I've a question about CUDA Occuapncy Calculator by NVIDIA

Hi, I study CUDA architecture.

I made some of parallel processing code in environment like below.

  • GPU : GTX580
  • Threads Per Block : 16x16 = 256
  • Registers Per Thread : 16
  • Shared Memory Per Block : 48 bytes

I know the number of Registers and Shared Memory size by the compile option: --ptxas-options=-v
In addition, grid size is 32x32 = 1024 and there is not extra shared memory.

So, I tried to use CUDA_Occupancy_Calculator by NVIDIA.
then, It said,

3.) GPU Occupancy Data is displayed here and in the graphs:
Active Threads per Multiprocessor 1536
Active Warps per Multiprocessor 48
Active Thread Blocks per Multiprocessor 6
Occupancy of each Multiprocessor 100%

So, I run the application.
But, the result showed that the block size is 8x8 faster than 16x16.
I don’t know the why. Please help me.

Hello,

The occupancy calculator shows the maximum theoretical occupancy. In practice you get less because of limited bandwith when acccessing memory, non-contigous memory calls, latenceis. In order to optimize the code you need to make use of both thread parallelism and also instruction parallelism. In the case of the 2.1 architecture you need to put instructions one after each other which are independent. This will make your code faster because those instructions can be calculated in parallel. Also in the case of lower amount of threads there can be more blocks/warps/threads active on a smp which can hide latencies. More can be said once you put the code. So far I only know about one application which achieves the 100 % occupancy, the addition/multiplication C[i]=A[i]+B[i]; with i<N.

RAW DATA:

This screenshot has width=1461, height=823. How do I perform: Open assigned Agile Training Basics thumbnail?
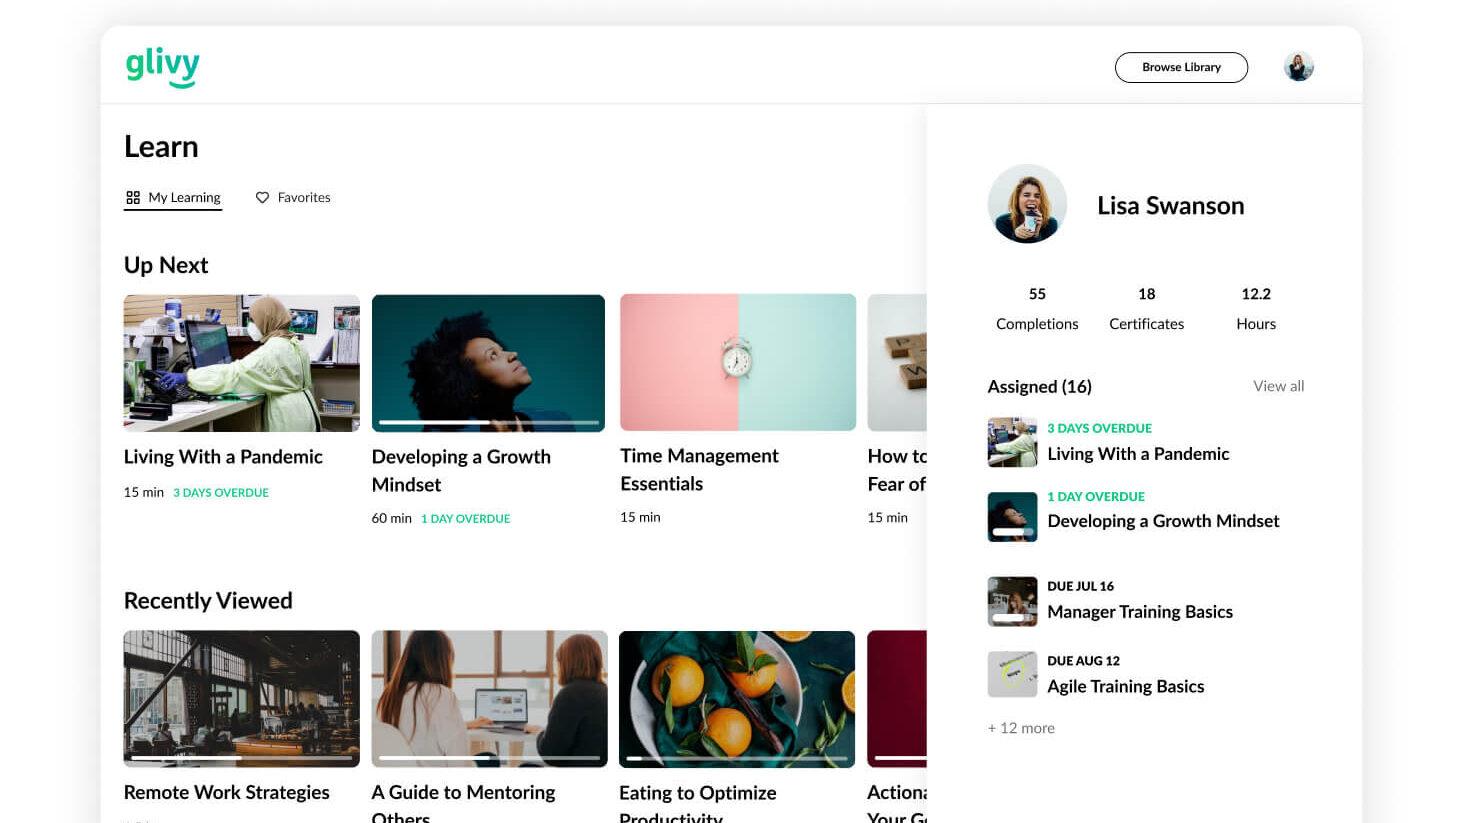(x=1012, y=674)

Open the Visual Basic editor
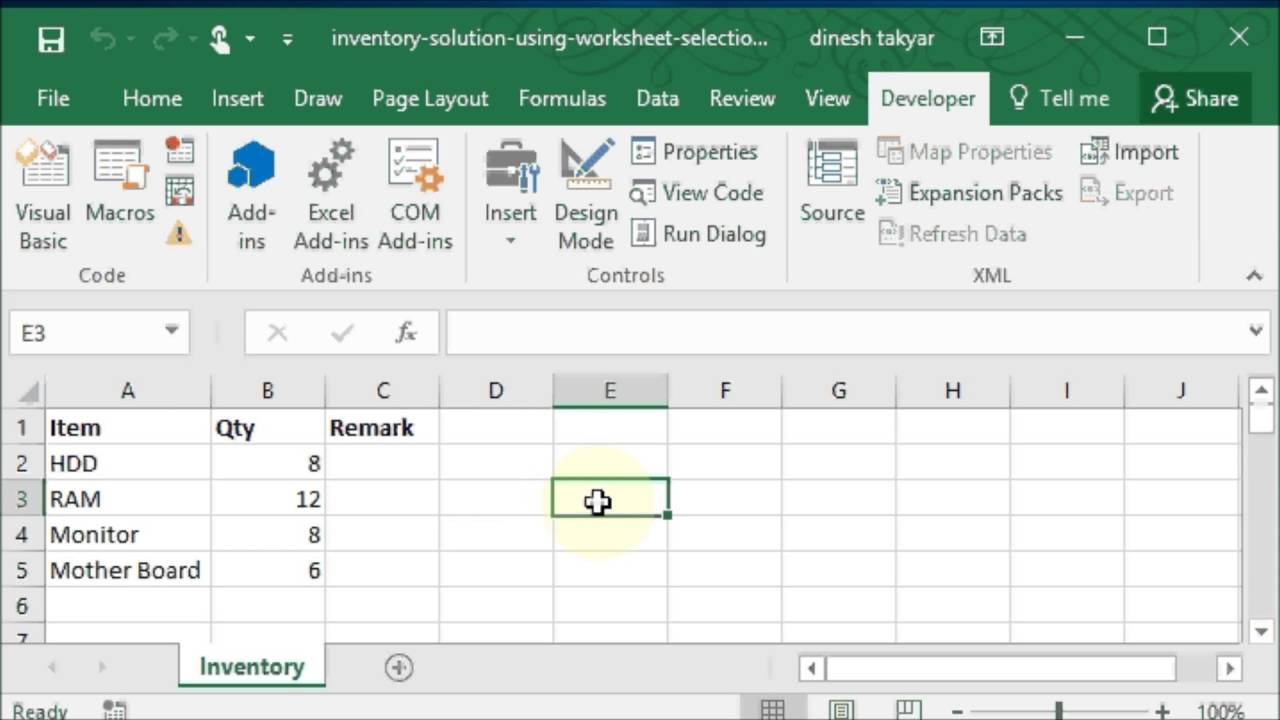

REQUIREMENT 1:
In the CUDA occupancy thread, why does the reply say that putting independent instructions one after another makes code faster on the 2.1 architecture? Answer in one to three sentences.
REQUIREMENT 2:
Copy a passage from the CUDA occupancy thread. Begin at the words "So, I tried" and stop after "Please help me.".

EXERCISE SOLUTION 1:
Independent instructions placed one after another can be calculated in parallel. This adds instruction parallelism to thread parallelism, which makes the code faster.

EXERCISE SOLUTION 2:
So, I tried to use CUDA_Occupancy_Calculator by NVIDIA.
then, It said,

3.) GPU Occupancy Data is displayed here and in the graphs:
Active Threads per Multiprocessor 1536
Active Warps per Multiprocessor 48
Active Thread Blocks per Multiprocessor 6
Occupancy of each Multiprocessor 100%

So, I run the application.
But, the result showed that the block size is 8x8 faster than 16x16.
I don’t know the why. Please help me.